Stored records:
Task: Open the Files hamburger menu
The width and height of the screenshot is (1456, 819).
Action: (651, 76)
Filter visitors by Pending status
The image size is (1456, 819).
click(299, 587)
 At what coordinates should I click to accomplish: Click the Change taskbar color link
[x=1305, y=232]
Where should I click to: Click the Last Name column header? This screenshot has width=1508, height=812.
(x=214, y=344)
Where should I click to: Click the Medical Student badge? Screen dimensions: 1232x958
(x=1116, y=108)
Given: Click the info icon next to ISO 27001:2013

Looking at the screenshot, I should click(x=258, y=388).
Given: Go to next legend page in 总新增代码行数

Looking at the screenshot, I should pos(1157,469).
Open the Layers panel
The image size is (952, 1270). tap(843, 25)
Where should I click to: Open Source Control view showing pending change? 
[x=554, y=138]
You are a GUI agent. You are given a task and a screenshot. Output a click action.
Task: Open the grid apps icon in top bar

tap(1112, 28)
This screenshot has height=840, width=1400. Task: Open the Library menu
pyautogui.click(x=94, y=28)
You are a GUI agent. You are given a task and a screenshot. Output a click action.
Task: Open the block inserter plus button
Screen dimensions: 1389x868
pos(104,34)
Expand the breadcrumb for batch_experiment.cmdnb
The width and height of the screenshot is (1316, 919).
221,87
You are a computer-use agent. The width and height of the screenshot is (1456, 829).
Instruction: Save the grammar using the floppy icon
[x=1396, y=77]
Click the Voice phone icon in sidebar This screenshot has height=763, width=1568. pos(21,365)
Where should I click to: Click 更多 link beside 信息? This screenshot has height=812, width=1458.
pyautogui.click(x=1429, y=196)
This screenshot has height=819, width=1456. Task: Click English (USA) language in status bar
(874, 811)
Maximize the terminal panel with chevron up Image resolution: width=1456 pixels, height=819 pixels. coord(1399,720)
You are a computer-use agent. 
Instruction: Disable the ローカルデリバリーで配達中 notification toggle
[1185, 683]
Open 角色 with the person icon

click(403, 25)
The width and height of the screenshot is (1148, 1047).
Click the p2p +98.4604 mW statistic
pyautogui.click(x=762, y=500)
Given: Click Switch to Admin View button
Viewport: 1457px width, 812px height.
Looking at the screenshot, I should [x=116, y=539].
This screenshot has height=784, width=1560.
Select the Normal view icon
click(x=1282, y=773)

**PROBLEM DESCRIPTION**. Only the count should be given: the number of lines in the entries above containing the word "computer".

**TASK SOLUTION**. 2